### [EXERCISE DESCRIPTION]
Report how many lines in the data below hold "computer", with no other words.

### [SUPPLIED RECORDS]

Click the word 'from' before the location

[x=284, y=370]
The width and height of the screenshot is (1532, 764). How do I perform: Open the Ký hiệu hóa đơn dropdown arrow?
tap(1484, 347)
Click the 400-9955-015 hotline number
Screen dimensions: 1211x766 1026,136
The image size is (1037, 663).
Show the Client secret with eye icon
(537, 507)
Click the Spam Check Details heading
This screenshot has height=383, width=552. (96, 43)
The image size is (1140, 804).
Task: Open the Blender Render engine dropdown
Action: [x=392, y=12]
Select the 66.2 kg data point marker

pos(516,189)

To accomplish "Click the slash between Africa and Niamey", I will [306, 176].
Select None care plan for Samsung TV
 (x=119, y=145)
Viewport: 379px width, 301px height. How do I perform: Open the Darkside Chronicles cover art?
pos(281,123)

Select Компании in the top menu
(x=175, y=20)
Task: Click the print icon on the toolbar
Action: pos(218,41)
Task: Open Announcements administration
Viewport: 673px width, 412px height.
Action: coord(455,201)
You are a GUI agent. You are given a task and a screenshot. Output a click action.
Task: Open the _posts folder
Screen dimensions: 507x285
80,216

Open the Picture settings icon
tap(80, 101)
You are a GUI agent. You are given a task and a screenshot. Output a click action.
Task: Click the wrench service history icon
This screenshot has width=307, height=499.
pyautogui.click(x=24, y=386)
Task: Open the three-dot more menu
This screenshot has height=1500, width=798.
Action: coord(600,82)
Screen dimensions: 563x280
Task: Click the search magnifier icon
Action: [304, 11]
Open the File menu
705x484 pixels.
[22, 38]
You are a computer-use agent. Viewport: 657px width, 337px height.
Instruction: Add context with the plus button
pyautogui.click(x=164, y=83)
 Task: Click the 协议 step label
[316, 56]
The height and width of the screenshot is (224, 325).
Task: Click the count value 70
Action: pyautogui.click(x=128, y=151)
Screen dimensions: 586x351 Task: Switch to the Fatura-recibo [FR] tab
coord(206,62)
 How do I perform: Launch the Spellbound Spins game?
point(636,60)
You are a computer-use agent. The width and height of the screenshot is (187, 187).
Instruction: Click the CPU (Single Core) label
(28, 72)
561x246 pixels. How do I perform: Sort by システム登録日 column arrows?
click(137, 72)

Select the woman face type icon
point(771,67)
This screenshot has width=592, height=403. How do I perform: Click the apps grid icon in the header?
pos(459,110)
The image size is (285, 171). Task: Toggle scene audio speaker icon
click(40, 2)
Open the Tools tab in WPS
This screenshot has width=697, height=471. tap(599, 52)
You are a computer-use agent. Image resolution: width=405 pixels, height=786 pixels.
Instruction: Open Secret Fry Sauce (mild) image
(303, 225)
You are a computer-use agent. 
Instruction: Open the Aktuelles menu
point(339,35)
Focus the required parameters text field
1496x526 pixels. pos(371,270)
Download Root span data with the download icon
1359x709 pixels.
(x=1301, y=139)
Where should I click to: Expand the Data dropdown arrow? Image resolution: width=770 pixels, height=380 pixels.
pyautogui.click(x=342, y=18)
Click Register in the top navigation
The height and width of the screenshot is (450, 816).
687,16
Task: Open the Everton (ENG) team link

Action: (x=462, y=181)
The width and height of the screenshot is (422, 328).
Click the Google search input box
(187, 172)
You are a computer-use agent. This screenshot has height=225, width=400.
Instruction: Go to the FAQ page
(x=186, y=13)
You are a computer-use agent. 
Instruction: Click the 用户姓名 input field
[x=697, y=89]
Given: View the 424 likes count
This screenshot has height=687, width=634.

### [WRITTEN RESPONSE]
6